「詳しくはこちら」が弱い理由
リンクの文言は、その先で何が起きるかの予告です。予告のないリンクは押されにくくなります。
観察
あるサービス会社のトップページを上から下まで見ていくと、「詳しくはこちら」が5回出てきました。
サービス紹介の下に1つ。導入事例の下に1つ。会社案内の下に1つ。採用情報の下に1つ。お知らせ一覧の下に1つ。文言はすべて同じで、行き先はすべて違います。
同じページには「もっと見る」が2つ、「READ MORE」が1つありました。合わせて8つのリンクが、行き先について何も語らないまま並んでいることになります。
仕組み
リンクの文言は、その先で何が起きるかの予告です。読み手は押す前に「押したら何が出てくるか」を見積もっています。予告がないと、見積もりができません。見積もれない行動は後回しにされやすくなります。
もうひとつ、読み方の問題があります。多くの人は本文を最初から順に読みません。見出しとリンクだけを拾って、必要そうな場所を探します。この読み方をしたとき、「詳しくはこちら」からは何も拾えません。目に入っても、記憶にも判断にも残りません。
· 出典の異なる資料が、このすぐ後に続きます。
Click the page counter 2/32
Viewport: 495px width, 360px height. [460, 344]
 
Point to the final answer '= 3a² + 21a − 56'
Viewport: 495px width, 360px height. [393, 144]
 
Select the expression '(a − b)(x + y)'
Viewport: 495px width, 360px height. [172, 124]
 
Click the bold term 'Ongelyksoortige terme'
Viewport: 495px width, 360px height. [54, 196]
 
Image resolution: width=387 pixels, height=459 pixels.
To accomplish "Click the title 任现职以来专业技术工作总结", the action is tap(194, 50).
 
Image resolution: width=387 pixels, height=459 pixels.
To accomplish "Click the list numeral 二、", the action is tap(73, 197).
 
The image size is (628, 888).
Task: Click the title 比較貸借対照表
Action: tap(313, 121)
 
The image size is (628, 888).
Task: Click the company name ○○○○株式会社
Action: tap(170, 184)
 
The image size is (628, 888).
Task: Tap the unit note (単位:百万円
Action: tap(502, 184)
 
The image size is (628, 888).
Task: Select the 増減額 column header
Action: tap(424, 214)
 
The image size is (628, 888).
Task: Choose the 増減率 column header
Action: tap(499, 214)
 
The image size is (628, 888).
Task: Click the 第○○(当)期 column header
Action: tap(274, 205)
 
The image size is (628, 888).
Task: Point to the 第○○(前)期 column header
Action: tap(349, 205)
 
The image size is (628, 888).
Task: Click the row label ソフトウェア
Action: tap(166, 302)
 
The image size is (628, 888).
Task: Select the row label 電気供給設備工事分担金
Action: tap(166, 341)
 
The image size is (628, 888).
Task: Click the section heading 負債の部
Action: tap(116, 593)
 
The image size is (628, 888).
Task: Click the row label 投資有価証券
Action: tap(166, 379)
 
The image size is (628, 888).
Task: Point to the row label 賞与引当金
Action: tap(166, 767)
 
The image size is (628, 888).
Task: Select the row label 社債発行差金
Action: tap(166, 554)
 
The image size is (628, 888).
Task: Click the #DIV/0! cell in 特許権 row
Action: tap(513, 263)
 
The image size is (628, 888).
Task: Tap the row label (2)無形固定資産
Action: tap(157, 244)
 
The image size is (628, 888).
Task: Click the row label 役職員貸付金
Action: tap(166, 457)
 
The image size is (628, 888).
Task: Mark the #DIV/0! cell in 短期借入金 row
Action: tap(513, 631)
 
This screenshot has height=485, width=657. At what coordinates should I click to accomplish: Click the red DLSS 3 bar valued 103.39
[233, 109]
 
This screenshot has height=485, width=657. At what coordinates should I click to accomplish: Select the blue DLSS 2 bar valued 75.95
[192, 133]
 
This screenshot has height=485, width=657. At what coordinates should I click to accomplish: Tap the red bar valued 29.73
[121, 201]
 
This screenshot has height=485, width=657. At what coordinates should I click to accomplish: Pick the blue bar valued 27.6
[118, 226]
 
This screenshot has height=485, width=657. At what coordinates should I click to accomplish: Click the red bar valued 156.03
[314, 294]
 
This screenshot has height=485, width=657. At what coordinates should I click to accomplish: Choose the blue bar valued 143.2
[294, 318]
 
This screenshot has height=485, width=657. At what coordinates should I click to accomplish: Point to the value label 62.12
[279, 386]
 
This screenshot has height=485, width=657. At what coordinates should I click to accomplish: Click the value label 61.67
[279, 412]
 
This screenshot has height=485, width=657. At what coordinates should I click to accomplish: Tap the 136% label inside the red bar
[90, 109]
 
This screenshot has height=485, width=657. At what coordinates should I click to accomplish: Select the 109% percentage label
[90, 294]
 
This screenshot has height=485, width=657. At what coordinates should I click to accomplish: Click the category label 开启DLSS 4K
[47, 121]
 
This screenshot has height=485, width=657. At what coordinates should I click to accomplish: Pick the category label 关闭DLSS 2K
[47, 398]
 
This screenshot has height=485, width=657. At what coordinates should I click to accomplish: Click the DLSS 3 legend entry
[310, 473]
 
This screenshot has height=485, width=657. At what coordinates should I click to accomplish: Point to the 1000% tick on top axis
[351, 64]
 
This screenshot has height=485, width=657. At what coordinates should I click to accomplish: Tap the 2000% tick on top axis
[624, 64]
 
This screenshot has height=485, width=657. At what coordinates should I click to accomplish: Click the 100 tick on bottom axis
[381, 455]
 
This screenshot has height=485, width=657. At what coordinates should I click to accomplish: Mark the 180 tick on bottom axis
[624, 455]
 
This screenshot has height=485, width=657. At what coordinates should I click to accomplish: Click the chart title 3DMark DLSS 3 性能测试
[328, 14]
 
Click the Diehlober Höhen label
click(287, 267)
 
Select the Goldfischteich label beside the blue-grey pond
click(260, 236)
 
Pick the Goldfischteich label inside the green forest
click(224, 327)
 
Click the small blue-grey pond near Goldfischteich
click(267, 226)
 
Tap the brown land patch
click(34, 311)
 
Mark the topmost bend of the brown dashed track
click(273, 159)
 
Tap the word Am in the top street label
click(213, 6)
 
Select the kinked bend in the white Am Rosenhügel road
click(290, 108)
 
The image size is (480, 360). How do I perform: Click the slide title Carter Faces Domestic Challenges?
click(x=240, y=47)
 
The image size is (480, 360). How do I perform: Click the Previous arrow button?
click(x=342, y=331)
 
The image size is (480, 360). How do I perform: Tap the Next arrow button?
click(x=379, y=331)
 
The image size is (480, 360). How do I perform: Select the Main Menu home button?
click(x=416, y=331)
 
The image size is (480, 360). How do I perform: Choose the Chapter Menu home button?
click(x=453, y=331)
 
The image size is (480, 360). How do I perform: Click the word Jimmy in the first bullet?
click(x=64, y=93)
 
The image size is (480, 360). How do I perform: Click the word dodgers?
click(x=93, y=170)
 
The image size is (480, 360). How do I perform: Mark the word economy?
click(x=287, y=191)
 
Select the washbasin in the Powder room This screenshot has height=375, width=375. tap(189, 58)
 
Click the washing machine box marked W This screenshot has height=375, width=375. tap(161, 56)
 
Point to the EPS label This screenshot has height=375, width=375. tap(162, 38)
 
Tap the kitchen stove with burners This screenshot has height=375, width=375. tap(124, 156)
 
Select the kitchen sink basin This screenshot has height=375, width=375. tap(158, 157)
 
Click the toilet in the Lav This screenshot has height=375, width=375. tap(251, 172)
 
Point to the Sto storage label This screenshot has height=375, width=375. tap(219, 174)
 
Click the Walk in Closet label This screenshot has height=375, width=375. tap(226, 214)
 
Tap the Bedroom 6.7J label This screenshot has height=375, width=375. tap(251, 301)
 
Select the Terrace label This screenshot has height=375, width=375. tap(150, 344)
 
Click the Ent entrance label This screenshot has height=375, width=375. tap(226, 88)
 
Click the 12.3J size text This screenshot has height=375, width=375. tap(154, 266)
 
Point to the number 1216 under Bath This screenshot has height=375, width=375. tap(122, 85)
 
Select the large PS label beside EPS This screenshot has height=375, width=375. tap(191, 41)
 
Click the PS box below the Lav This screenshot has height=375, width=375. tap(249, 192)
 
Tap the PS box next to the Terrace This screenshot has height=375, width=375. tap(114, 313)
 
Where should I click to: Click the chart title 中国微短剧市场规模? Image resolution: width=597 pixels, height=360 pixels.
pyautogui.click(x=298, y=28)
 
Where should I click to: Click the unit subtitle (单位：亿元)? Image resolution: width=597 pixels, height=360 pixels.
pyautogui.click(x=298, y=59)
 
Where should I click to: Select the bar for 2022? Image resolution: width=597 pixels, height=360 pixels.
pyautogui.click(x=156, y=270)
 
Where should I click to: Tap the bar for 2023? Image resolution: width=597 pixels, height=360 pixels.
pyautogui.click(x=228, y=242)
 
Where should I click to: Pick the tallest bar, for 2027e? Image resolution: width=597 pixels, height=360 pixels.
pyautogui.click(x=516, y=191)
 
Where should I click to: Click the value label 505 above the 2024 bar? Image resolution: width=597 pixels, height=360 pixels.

読み上げソフトには、ページ内のリンクだけを一覧で読み上げる機能があります。この一覧が「詳しくはこちら」「詳しくはこちら」「詳しくはこちら」と続く状態は、そのまま情報量ゼロの一覧です。
よくある誤解
誤解1:ボタンを目立たせれば押される。
色や大きさは「見つけやすさ」の問題です。押すかどうかは「中身の予測」の問題です。別々の課題なので、片方を直しても、もう片方は残ります。
誤解2:文言を強くすればよい。
「今すぐクリック!」は圧力を上げますが、予告にはなっていません。何が出てくるかは相変わらず分かりません。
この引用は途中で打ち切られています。